In connection with the Credit
Agreement, the Company and SIF II entered into a Loan Sale and Contribution Agreement, dated as of October 4, 2021 (the “Sale
and Contribution Agreement”), pursuant to which the Company will sell or contribute certain loans held by the Company to
SIF II to be used to support the borrowing base under the Credit Facility. The Credit Facility permits loan proceeds and excess cash in
the Borrower’s collection accounts to be distributed to the Company on a weekly basis after payment of other outstanding amounts,
subject to compliance with various conditions, including the absence of a default or event of default, the absence of an overadvance against
the borrowing base and the absence of a violation of the financial covenants.
In connection with the Credit
Facility, the Company has made certain customary representations and warranties and is required to comply with various covenants, reporting
requirements and other customary requirements for similar financings. Pursuant to the terms of the Credit Agreement, the Borrower must
comply with the following financial covenants: (i) an Interest Coverage Test and (ii) an Overcollateralization Test.

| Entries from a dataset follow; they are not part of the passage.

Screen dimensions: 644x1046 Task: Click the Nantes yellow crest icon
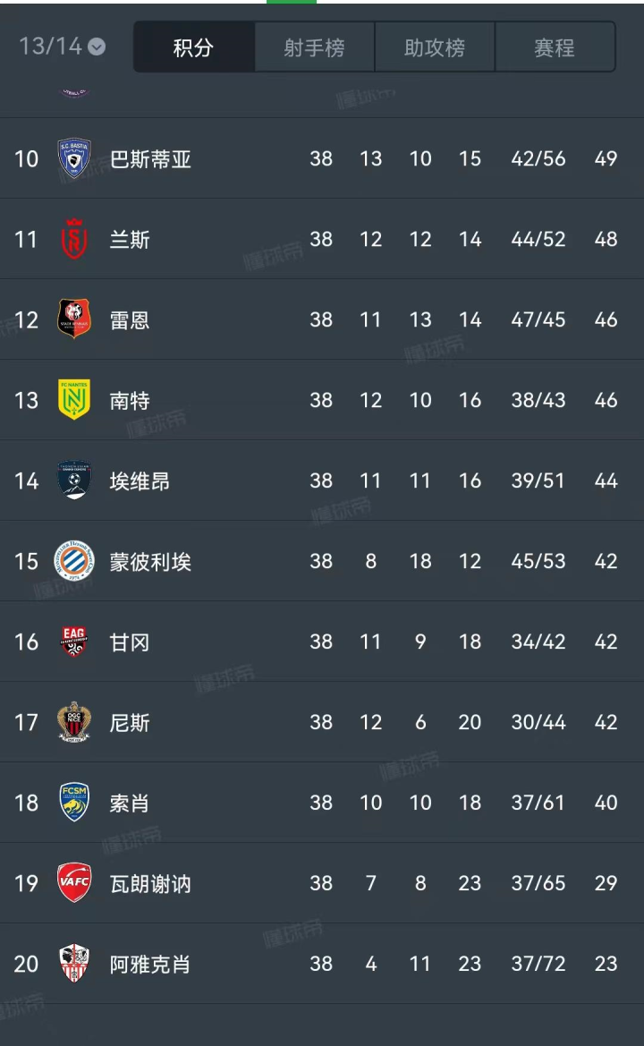(74, 400)
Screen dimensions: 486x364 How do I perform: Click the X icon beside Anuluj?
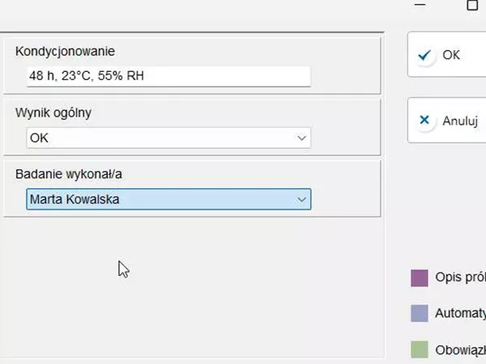tap(424, 121)
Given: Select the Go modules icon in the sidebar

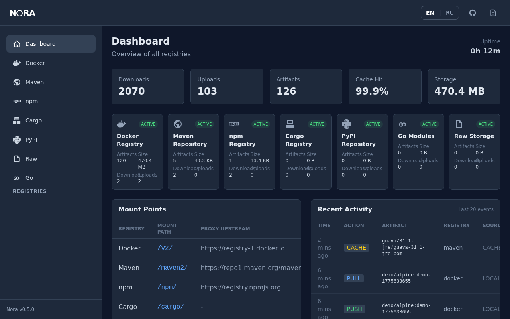Looking at the screenshot, I should pyautogui.click(x=16, y=178).
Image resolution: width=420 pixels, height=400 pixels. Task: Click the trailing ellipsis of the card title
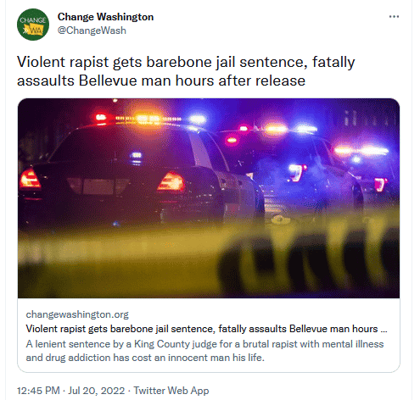click(x=384, y=330)
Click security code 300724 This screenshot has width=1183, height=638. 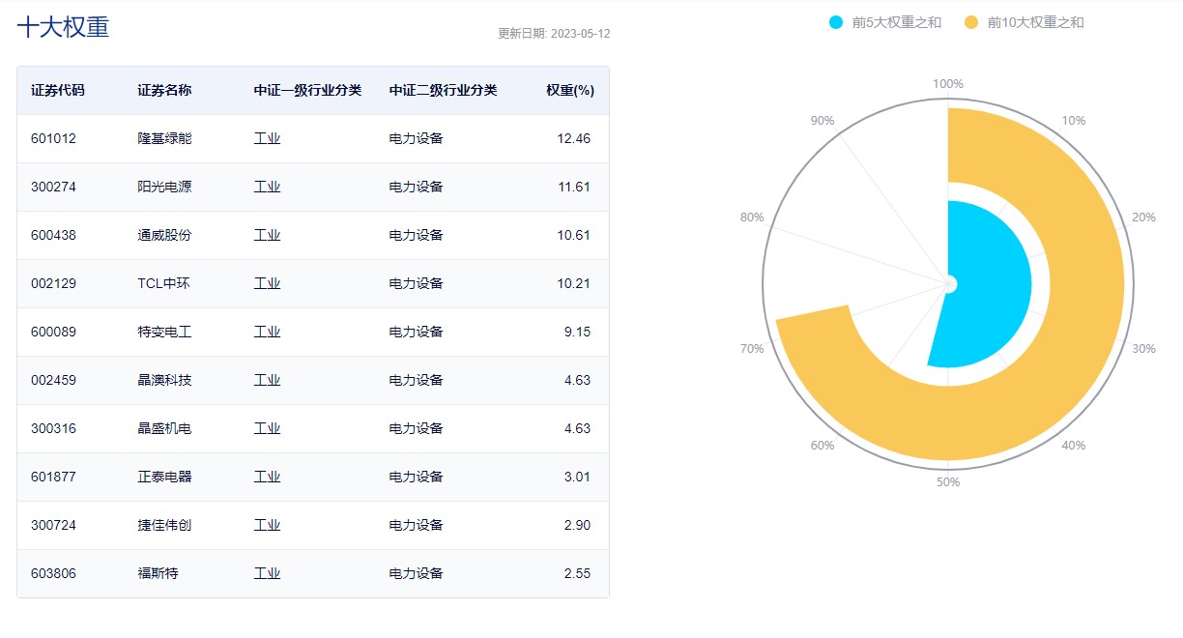[53, 525]
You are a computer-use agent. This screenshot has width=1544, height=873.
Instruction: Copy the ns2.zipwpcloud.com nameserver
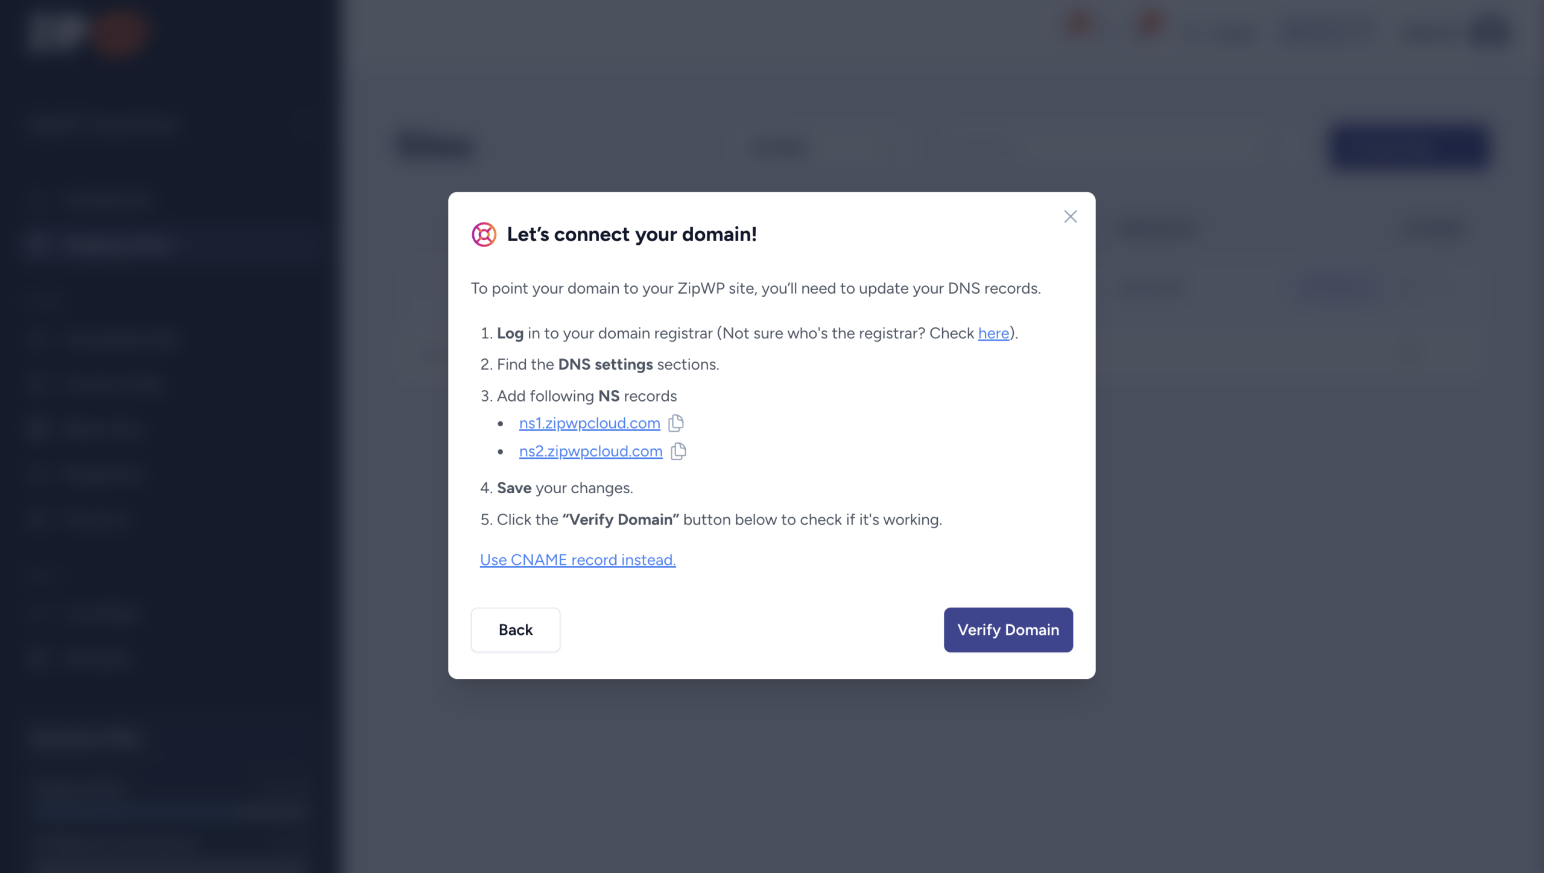tap(679, 451)
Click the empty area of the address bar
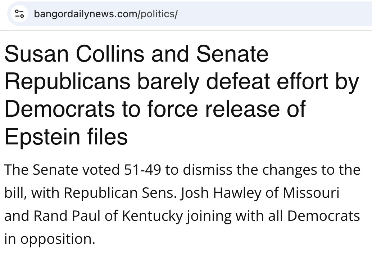The width and height of the screenshot is (372, 255). point(273,14)
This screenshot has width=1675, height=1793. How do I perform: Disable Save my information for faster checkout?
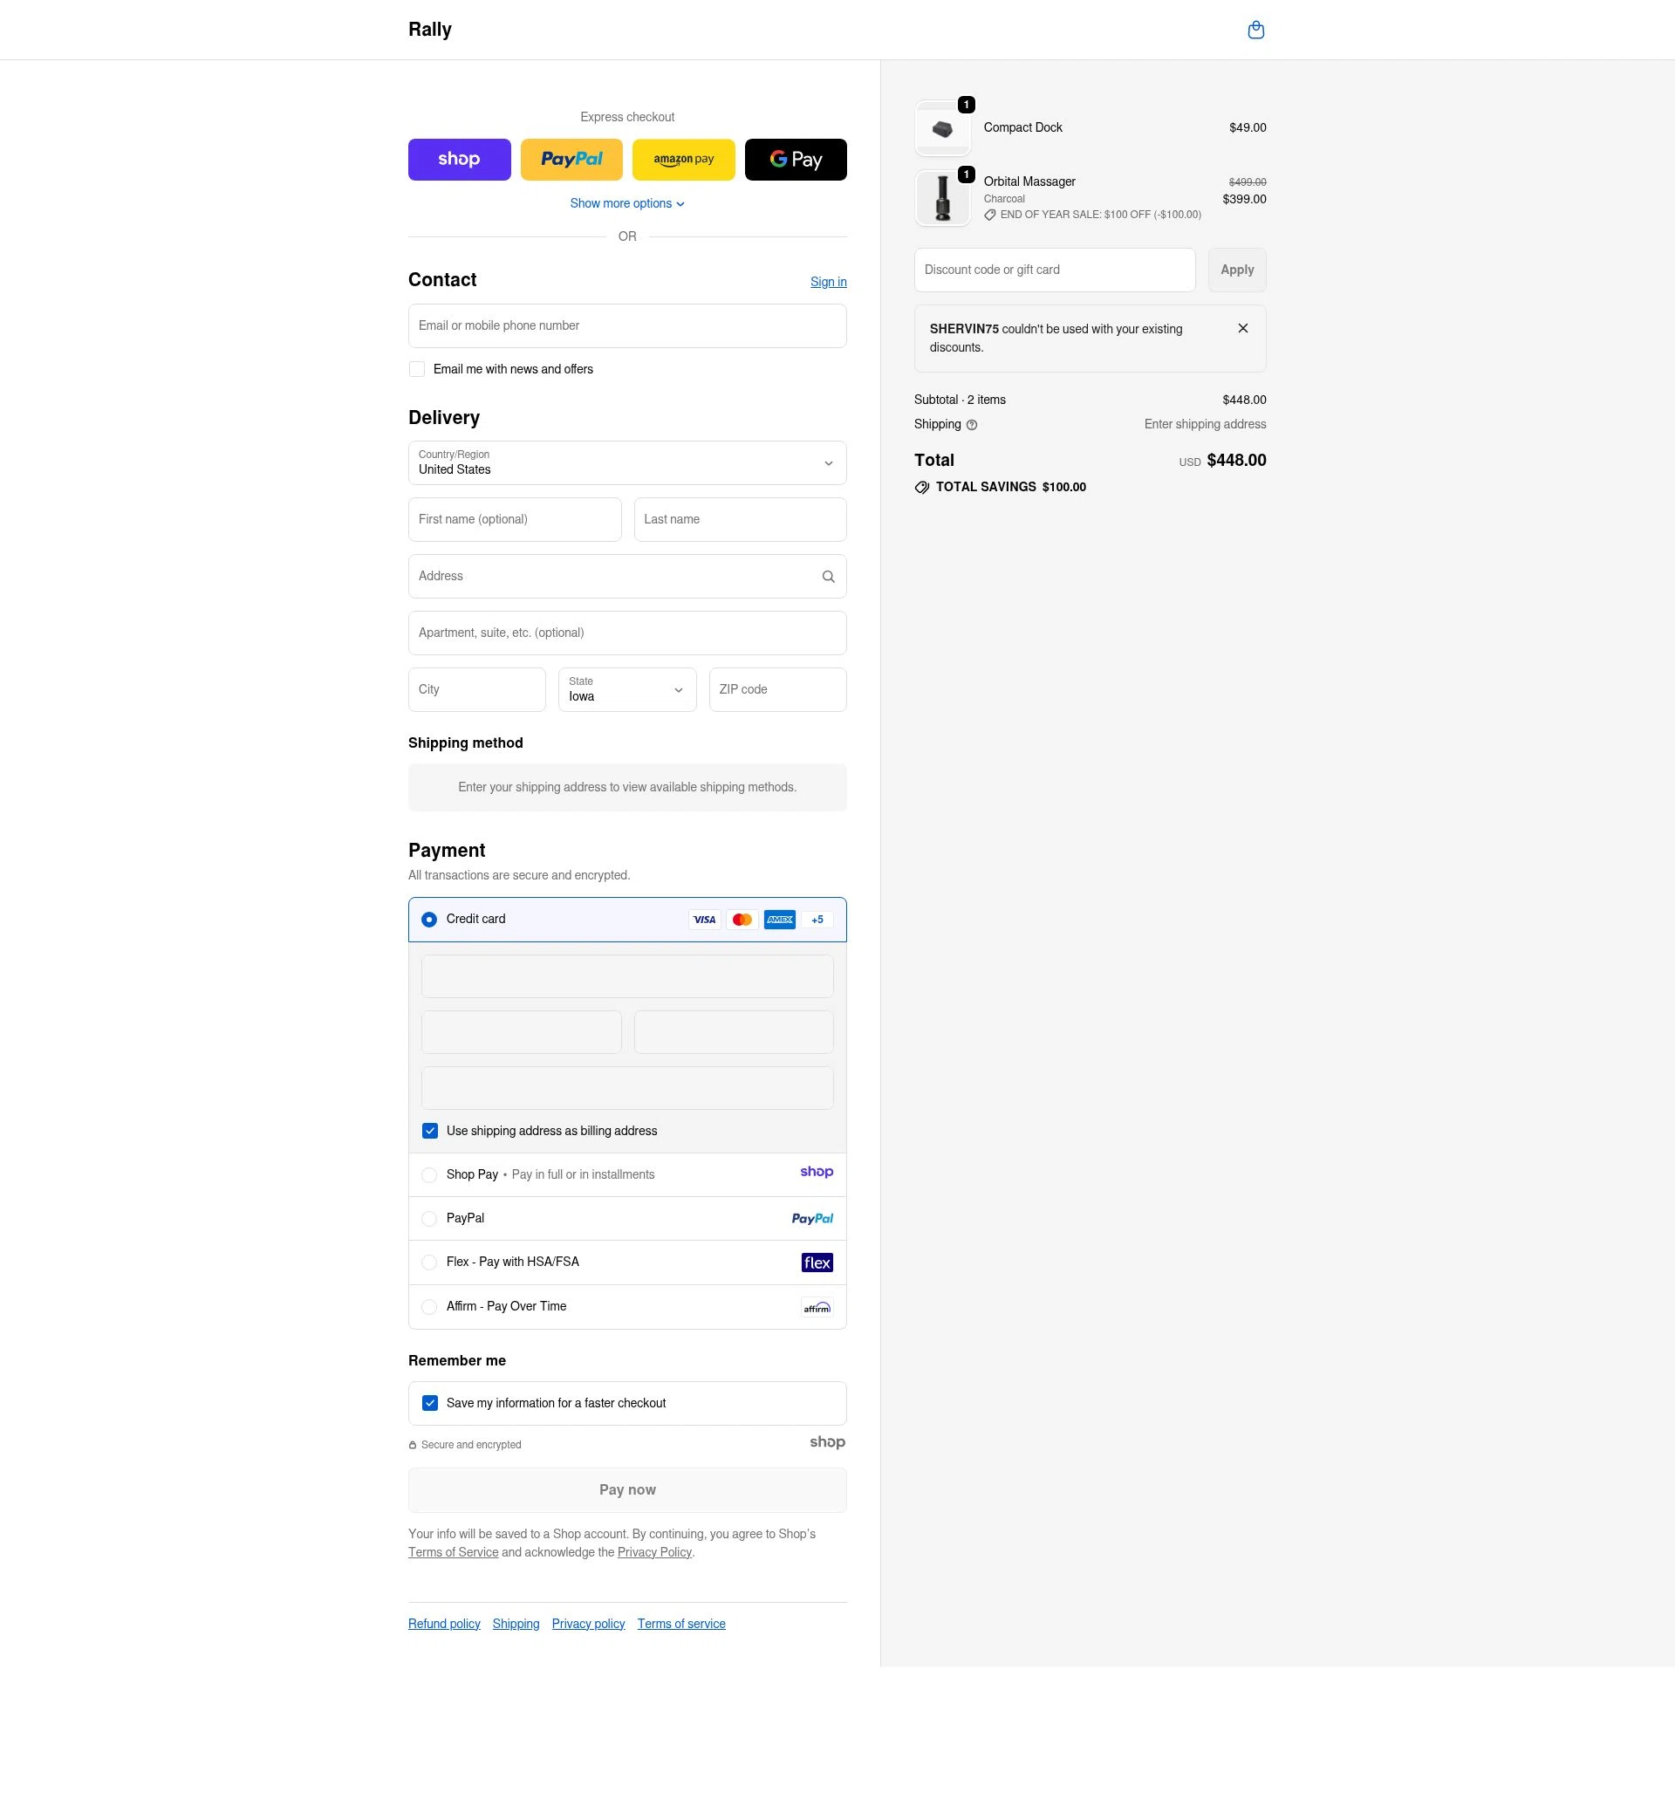430,1402
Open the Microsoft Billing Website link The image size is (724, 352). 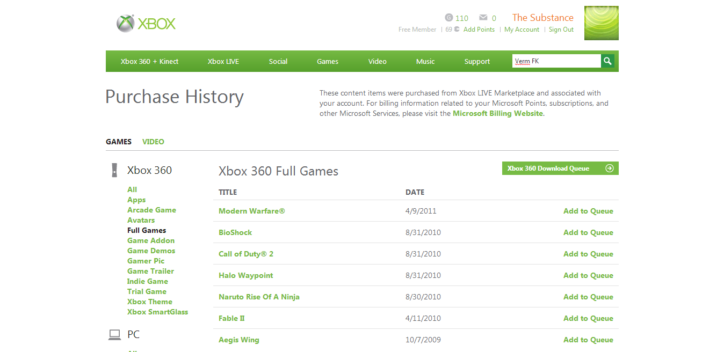pos(497,113)
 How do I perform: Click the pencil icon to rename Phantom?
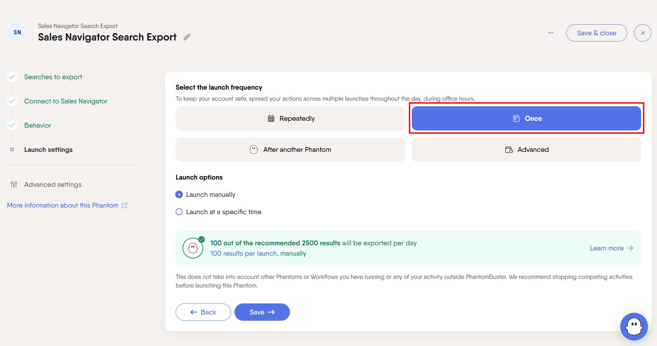187,37
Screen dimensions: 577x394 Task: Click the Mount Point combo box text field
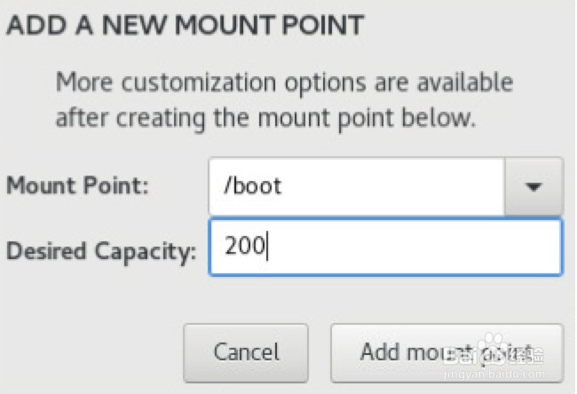coord(356,186)
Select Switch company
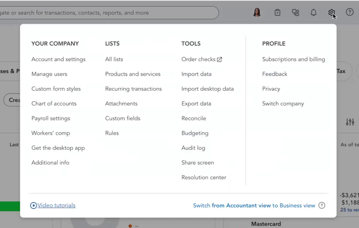This screenshot has width=359, height=228. coord(283,104)
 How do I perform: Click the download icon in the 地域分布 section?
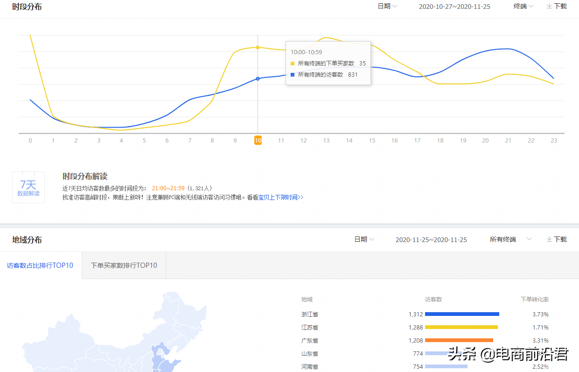[556, 239]
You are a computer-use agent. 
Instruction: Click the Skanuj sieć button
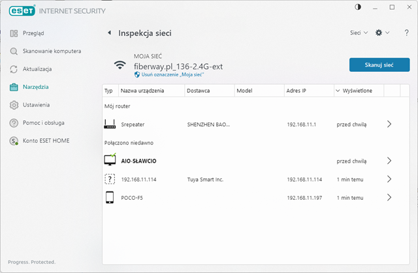click(379, 65)
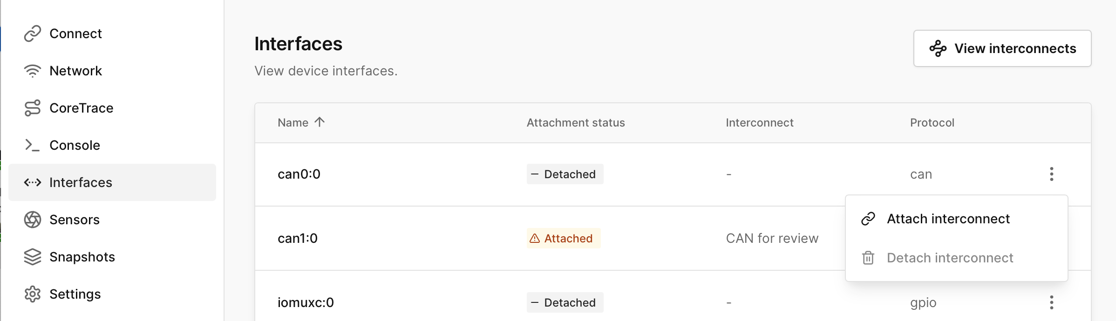This screenshot has width=1116, height=321.
Task: Click the Network wifi icon
Action: click(x=33, y=71)
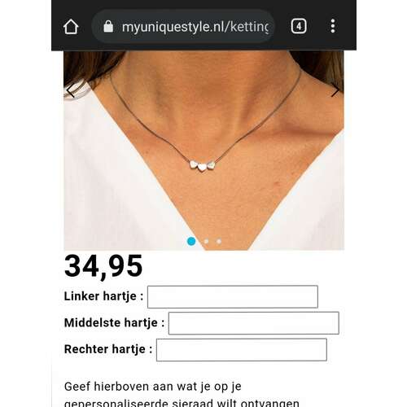Open the tab switcher showing 4 tabs
Viewport: 407px width, 407px height.
click(x=299, y=26)
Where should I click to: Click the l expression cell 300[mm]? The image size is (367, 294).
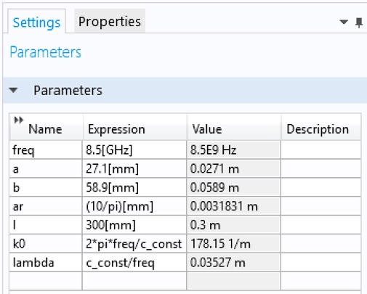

The Credit Facility contains
customary events of default for similar financing transactions. Upon the occurrence and during the continuance of an event of default,
Encina may terminate the commitments and declare the outstanding advances and all other obligations under the Credit Facility immediately
due and payable, subject to certain grace and standstill periods outlined in the Credit Agreement.
The foregoing description
is only a summary of the material provision of the Credit Facility and is qualified in its entirety by reference to copies of the Credit
and Security Agreement, the Equity Pledge Agreement, and the Sale and Contribution Agreement, which are filed as Exhibits10.1, 10.2, and
10.3, respectively, to this Current Report on Form 8-K and incorporated by reference herein. Capitalized terms not defined herein shall
have the meanings assigned to such terms in the Credit and Security Agreement.